Task statement.
Within the lines below, the span from the line with "Click the Circle Garden title" to the line with "You are a GUI", both ends included, is to be reproduced exactly, with pictures omitted.

───── Provided information

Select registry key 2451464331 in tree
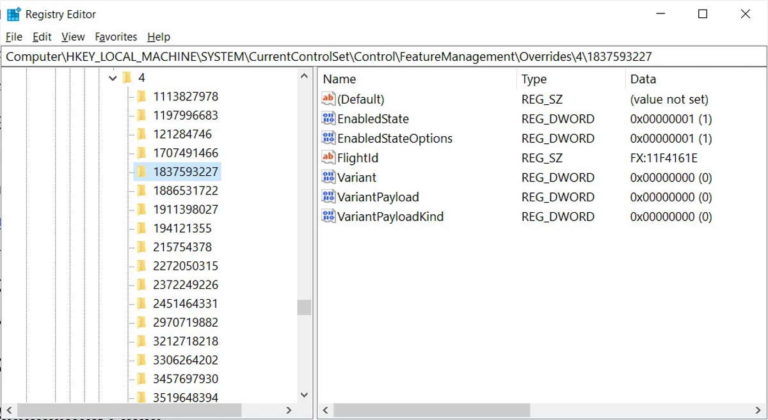Image resolution: width=768 pixels, height=420 pixels. [185, 303]
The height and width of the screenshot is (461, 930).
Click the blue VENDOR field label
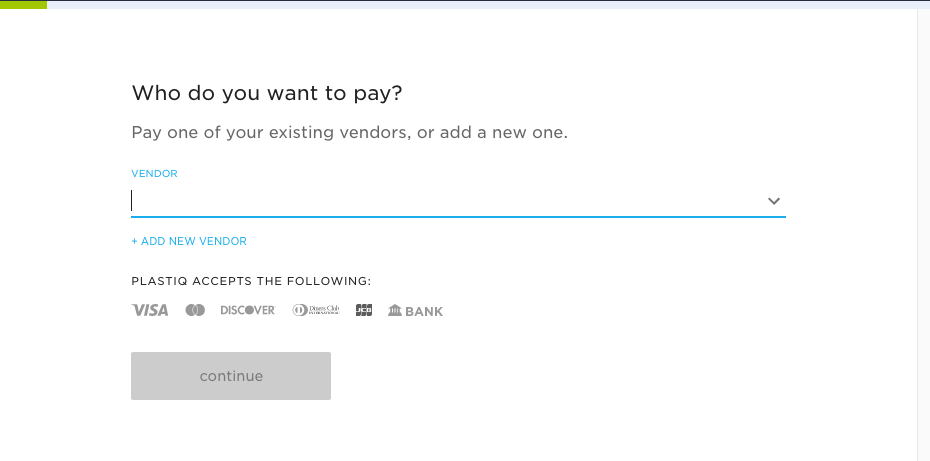pos(154,174)
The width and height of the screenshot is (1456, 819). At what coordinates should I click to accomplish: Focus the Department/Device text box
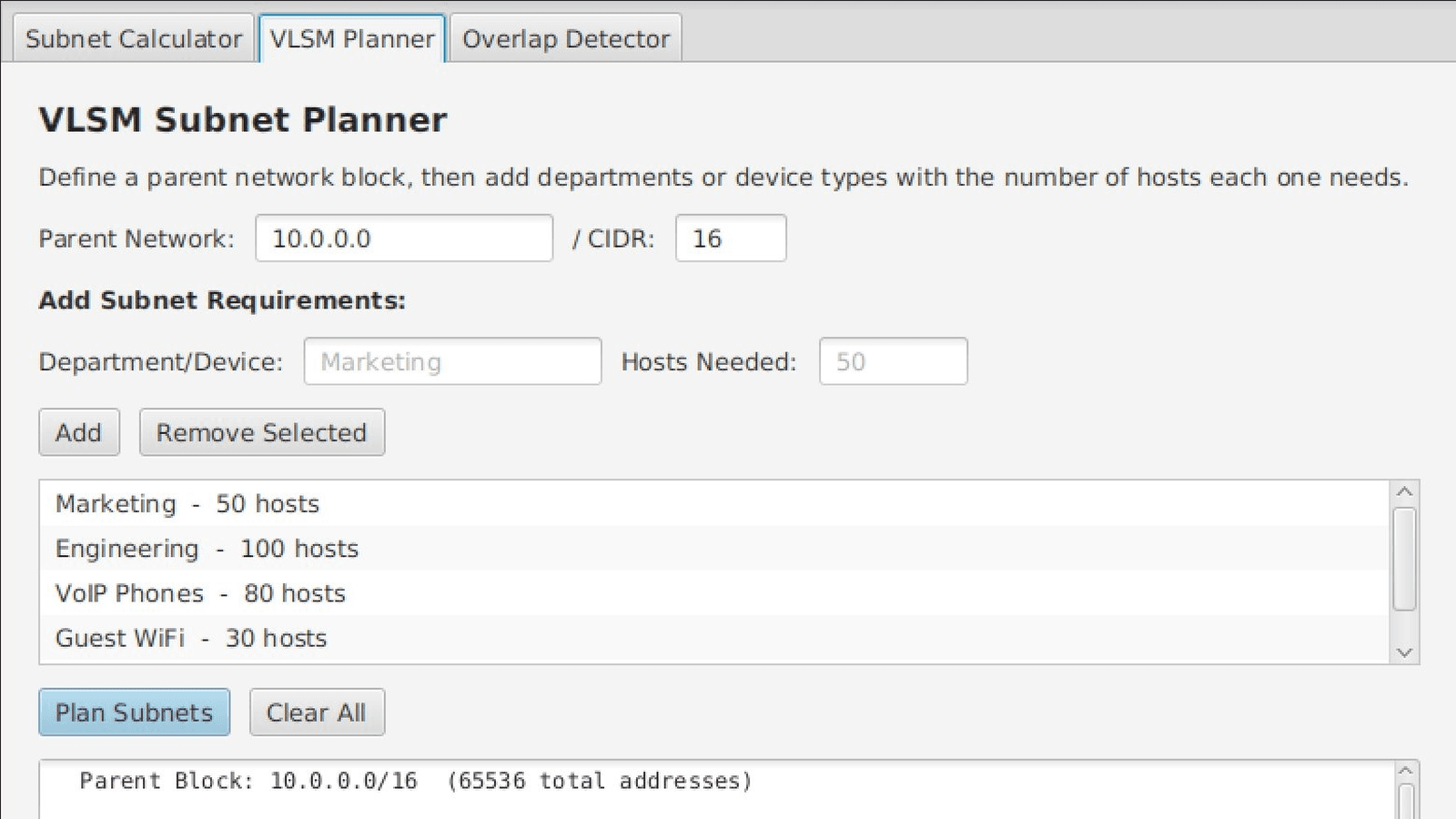click(452, 361)
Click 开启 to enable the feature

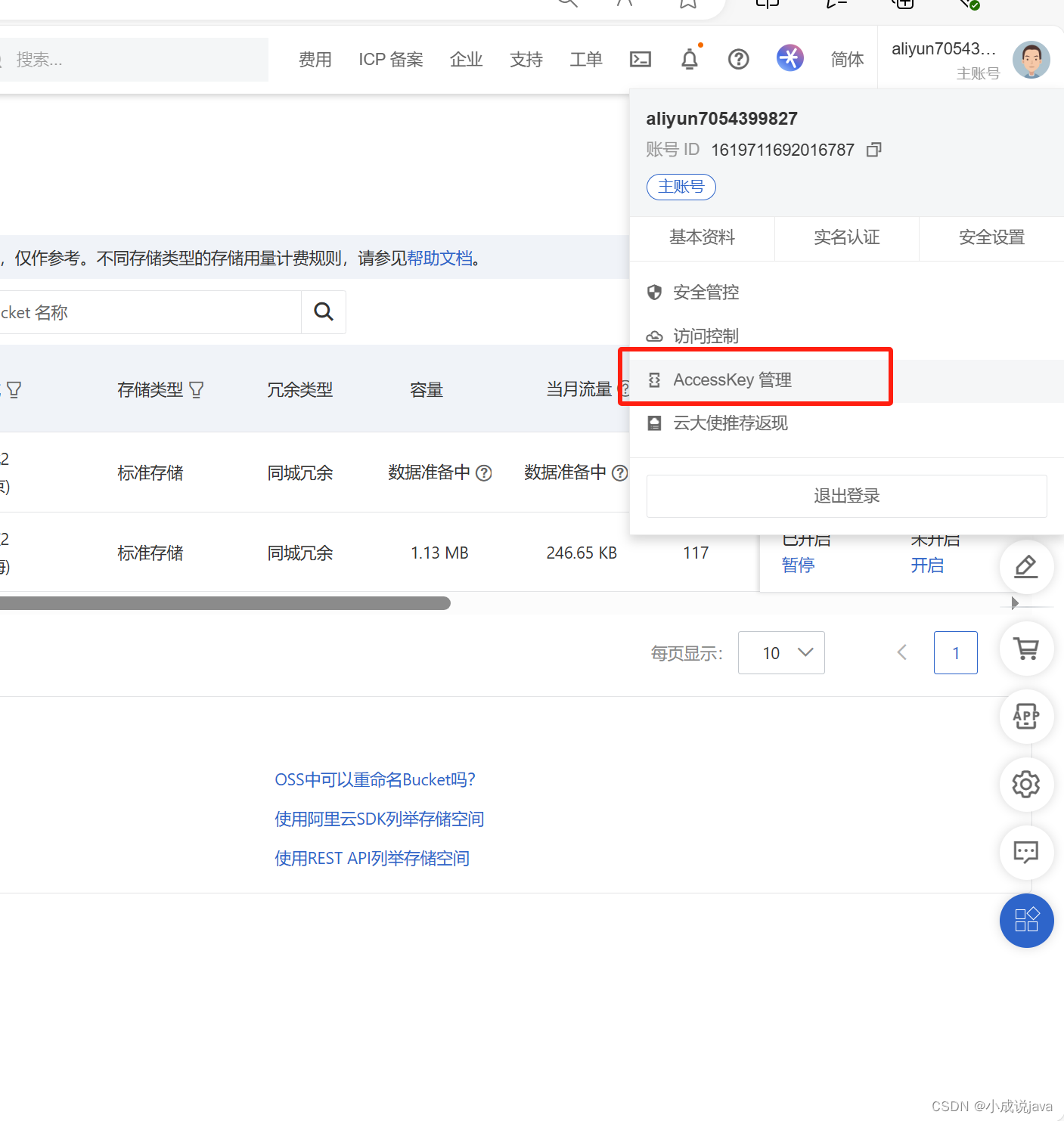928,565
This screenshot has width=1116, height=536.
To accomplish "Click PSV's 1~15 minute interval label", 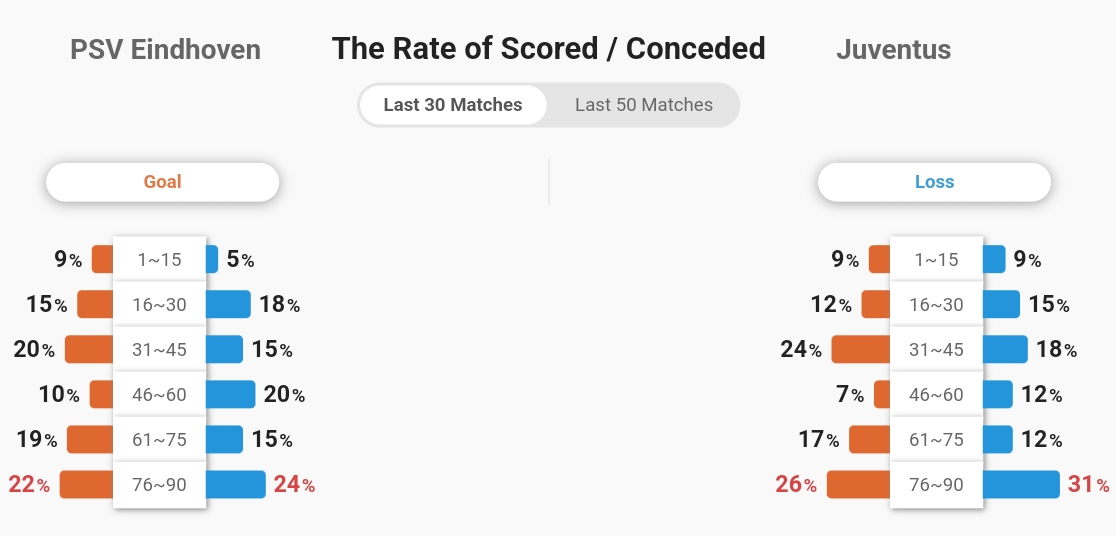I will pyautogui.click(x=159, y=259).
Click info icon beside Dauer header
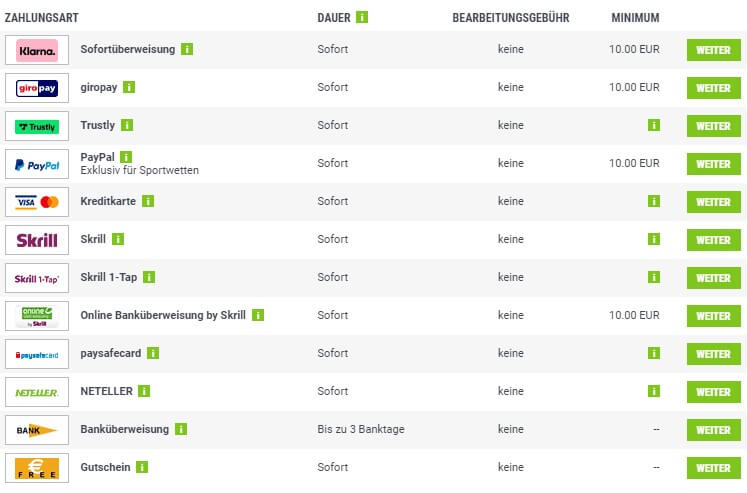Image resolution: width=748 pixels, height=493 pixels. 362,18
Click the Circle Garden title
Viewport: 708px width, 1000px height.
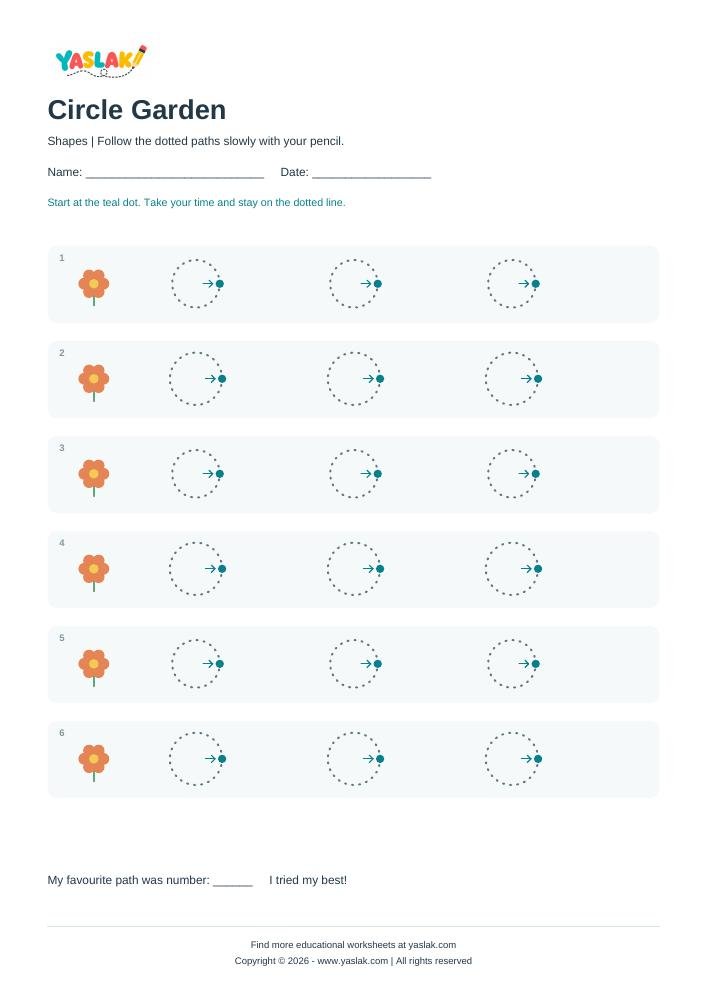pos(136,110)
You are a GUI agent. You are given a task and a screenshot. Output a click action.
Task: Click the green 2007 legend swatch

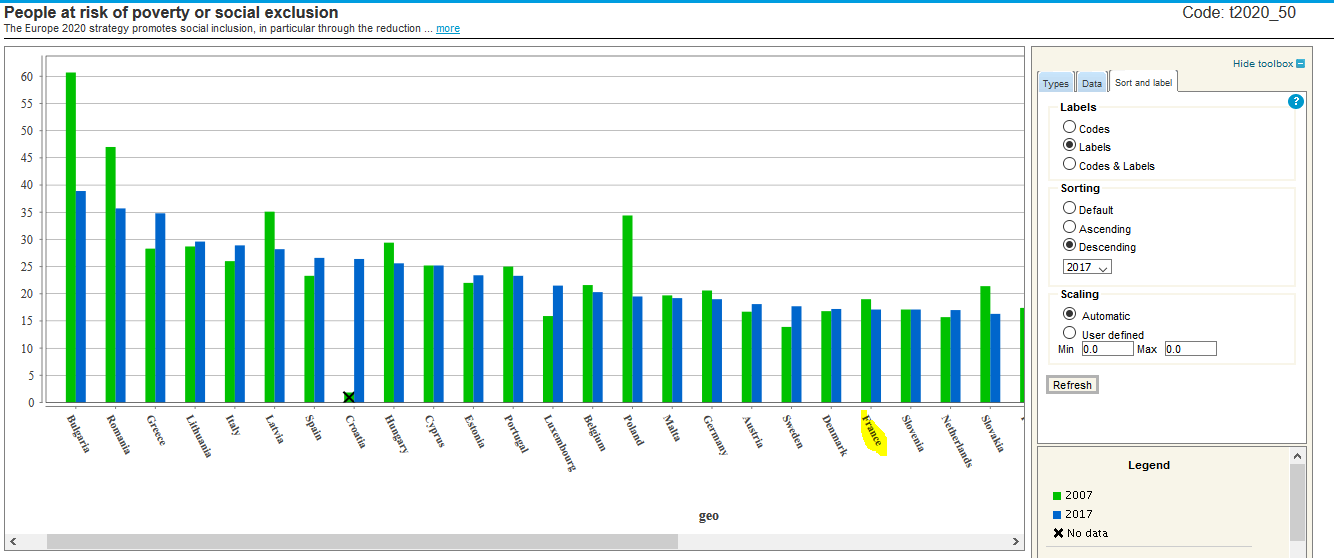coord(1057,496)
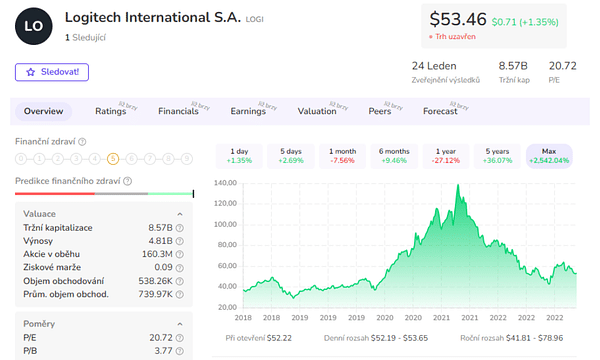This screenshot has height=360, width=600.
Task: Click the 1 Sledující followers link
Action: coord(85,37)
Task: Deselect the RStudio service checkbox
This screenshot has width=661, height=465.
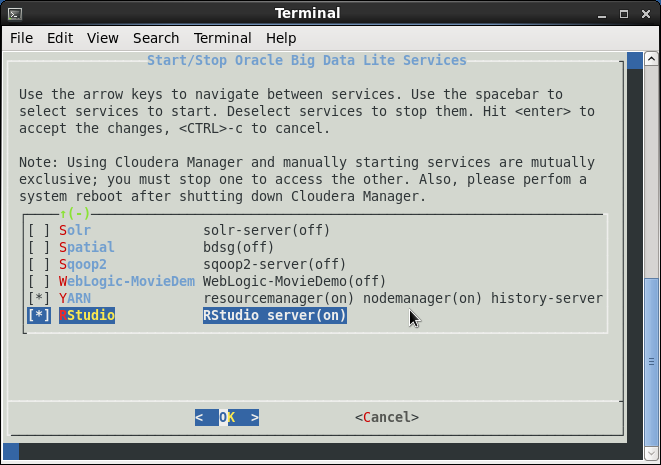Action: point(39,315)
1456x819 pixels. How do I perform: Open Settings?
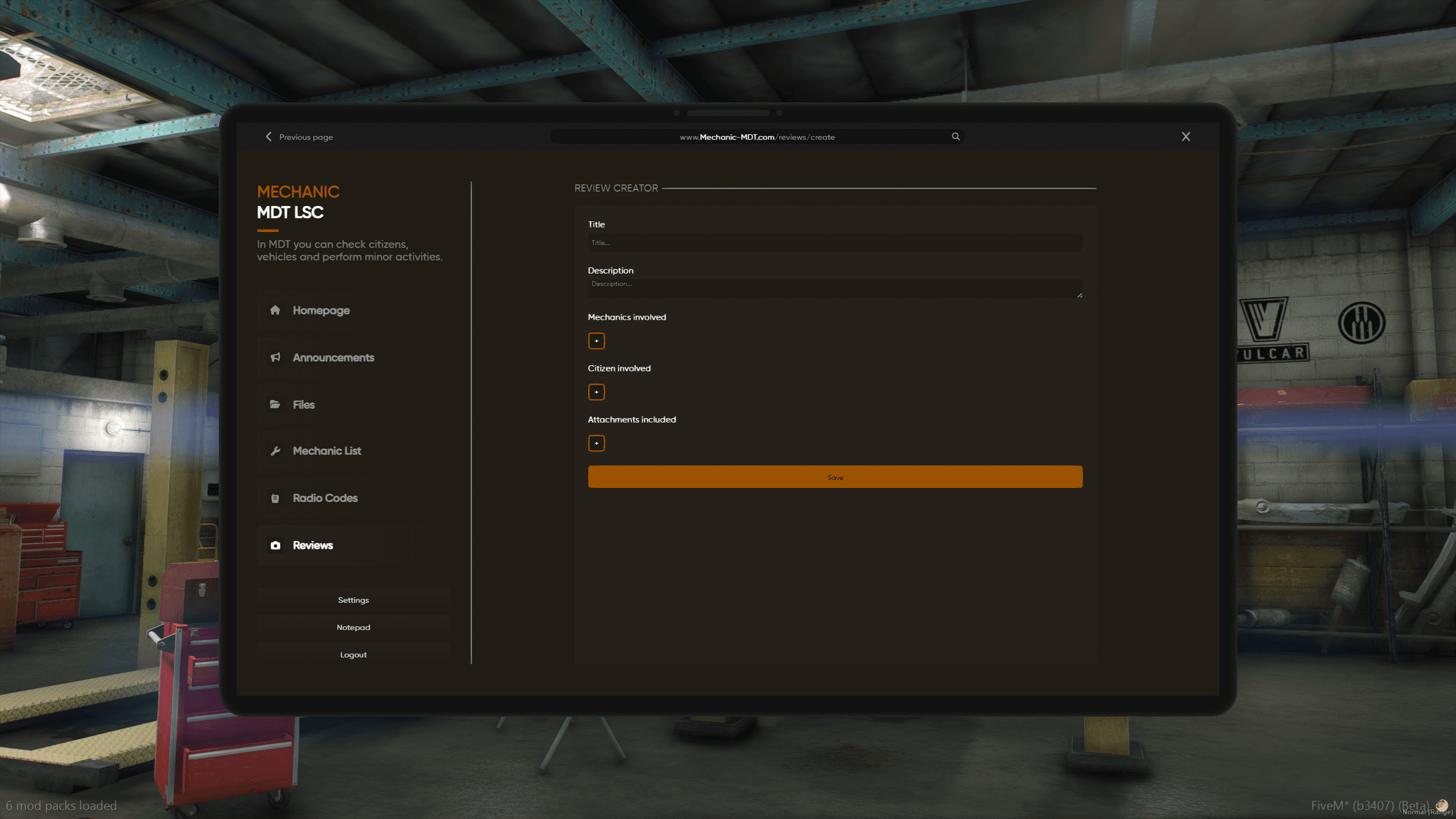[353, 600]
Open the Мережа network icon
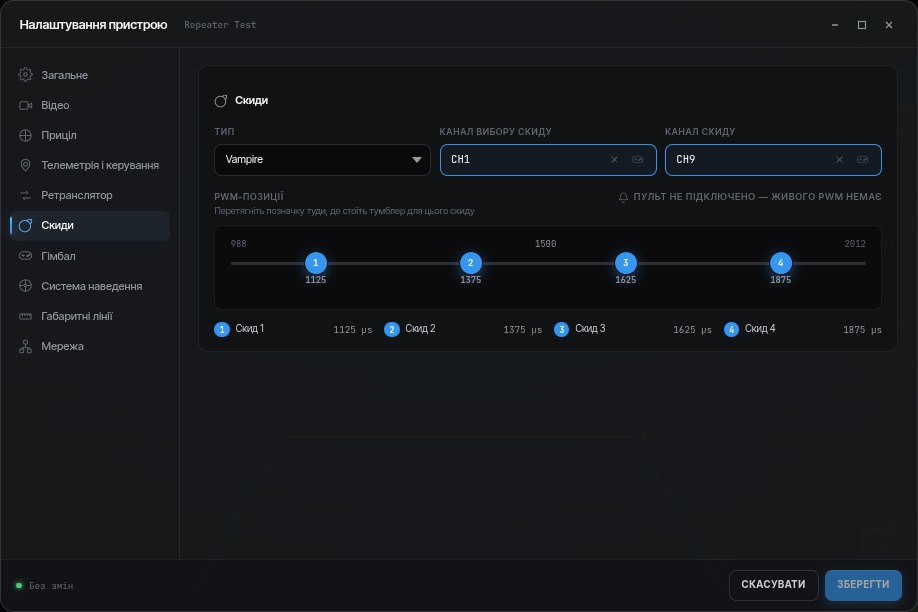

──────────

Answer space.
Click the Circle Garden title
Viewport: 708px width, 1000px height.
pos(136,110)
You are a GUI agent. You are given a task and a screenshot. Output a click action.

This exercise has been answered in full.